Once you've picked out and confirmed your number, you'll be asked to download and install the software. I'd recommend just downloading, but not yet installing and launching the Sipgate desktop software. Respond to your email activation message, and keep moving through the setup process.
You'll eventually arrive at a screen where you'll have to pin down an exact address, for what I've reasoned is the inclusion of E-911 data with the phone number Sipgate is issuing you. Depending on the area you're trying to obtain a phone number in, you may end up with a failure message indicating that there are no numbers available for the address and area code you picked out. This is how I ended up virtually moving to San Diego. Be sure to pick out the options indicated for a free.

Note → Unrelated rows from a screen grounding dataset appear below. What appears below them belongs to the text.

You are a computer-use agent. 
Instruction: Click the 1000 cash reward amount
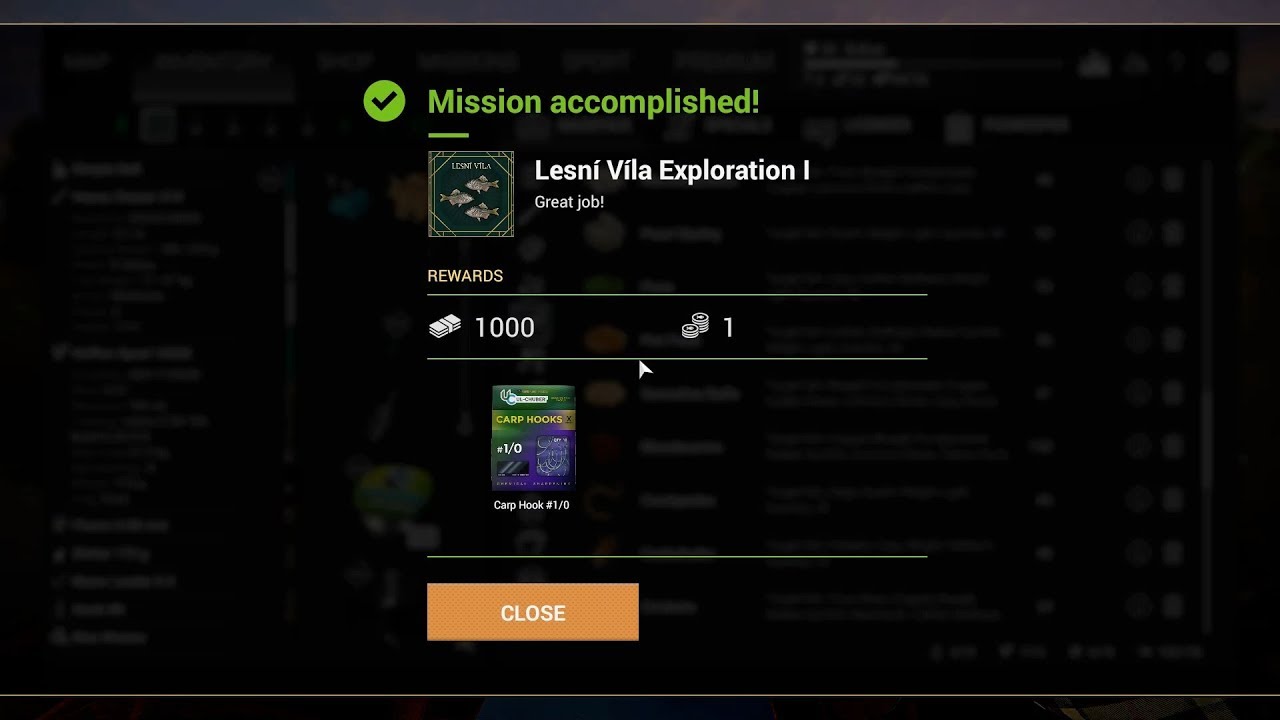(504, 327)
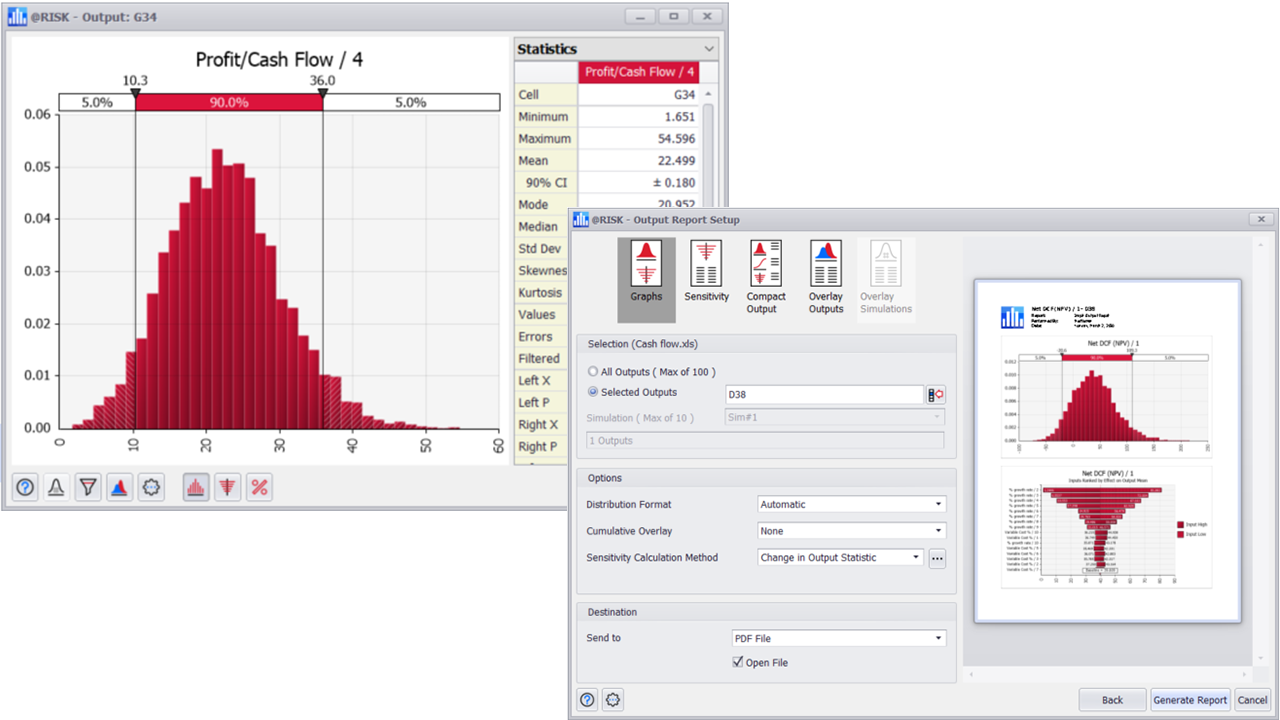This screenshot has width=1280, height=720.
Task: Open the graph settings gear icon
Action: pos(149,487)
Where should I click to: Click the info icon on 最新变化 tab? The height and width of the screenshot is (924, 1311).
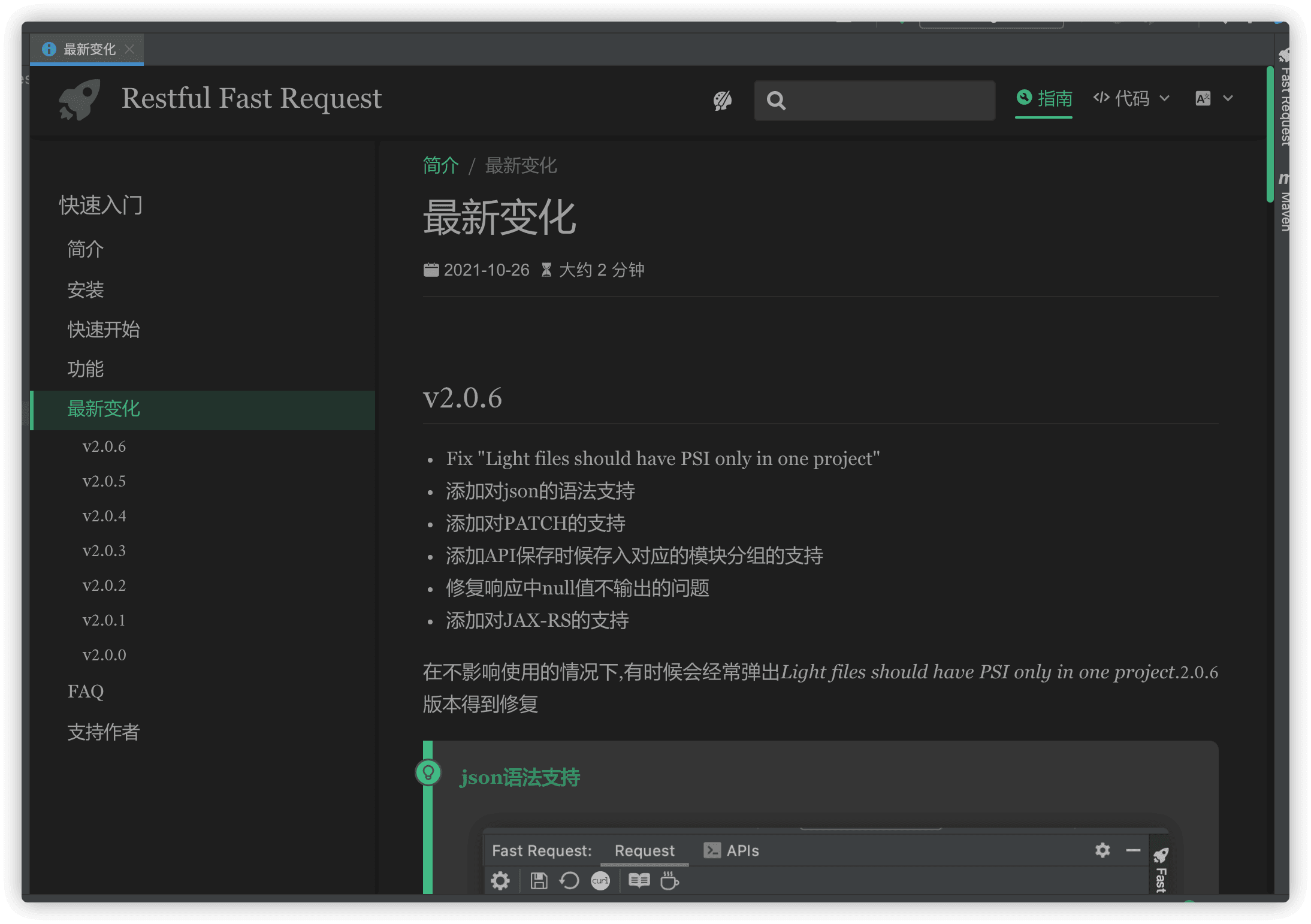click(x=49, y=49)
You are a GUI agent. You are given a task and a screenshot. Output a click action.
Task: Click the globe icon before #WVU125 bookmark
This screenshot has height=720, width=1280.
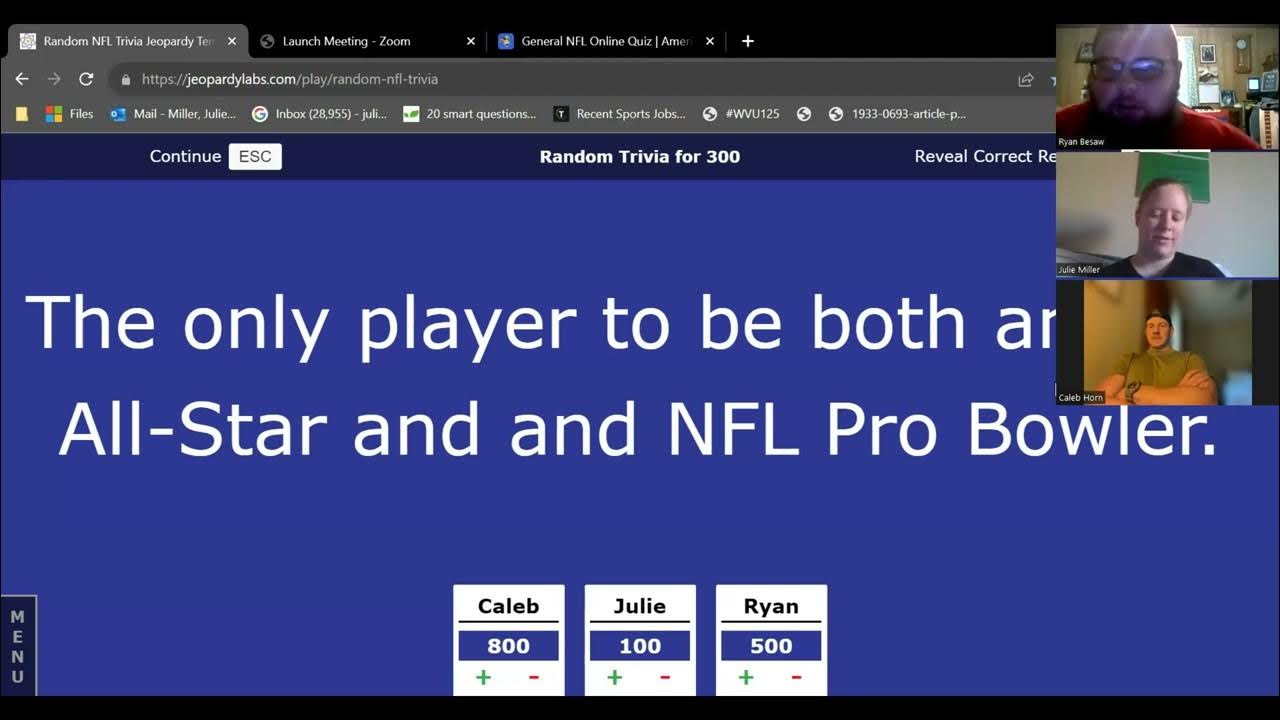tap(709, 114)
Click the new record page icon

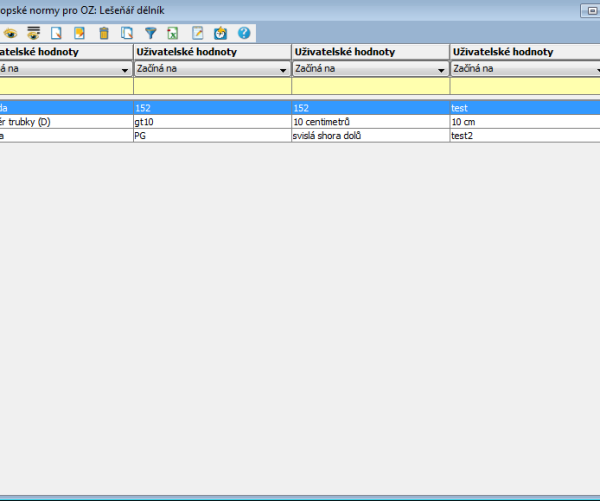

Head into your Sipgate settings by signing in (upper right corner) at Sipgate.com, then clicking "Settings" in the upper-right corner. In the default "Phone" section, you'll likely see the cellphone you provided as linked to your account. Mouse over that cellphone, and select either "Delete device" (which most of us can safely do), or "Deactivate" (if you think you might pull off some fancy voip virtual phone number tricks in the future). Either way, you want "Phone of (Your Name)" to be the primary call taker, since that's your Sipgate number. If Sipgate bugs you to set up routing to your phone, go ahead and click the link to do so. Your Sipgate routing setup should, in the end, be very simple—one phone number rings one (virtual) phone.
There's one last area to address inside Sipgate, because the service tends to capture its incoming calls with its own voicemail system, rather than letting virtual phone number google pick up the unanswered call. Head into Sipgate's voicemail, call forwarding and hunting rules.
To put it simply, you're going to clear out everything—any forwarding rules, the basic voicemail condition, all of it. When you're done, this settings area should look like the example at left, with Sipgate indicating "You have not set up voicemail or call forwarding" for either your number or your account.
Once that's done, you could log into your Sipgate software and test it out by calling your new number from a cellphone or landline, but you don't need to—we're going to have Google Voice call you anyways, to connect your number.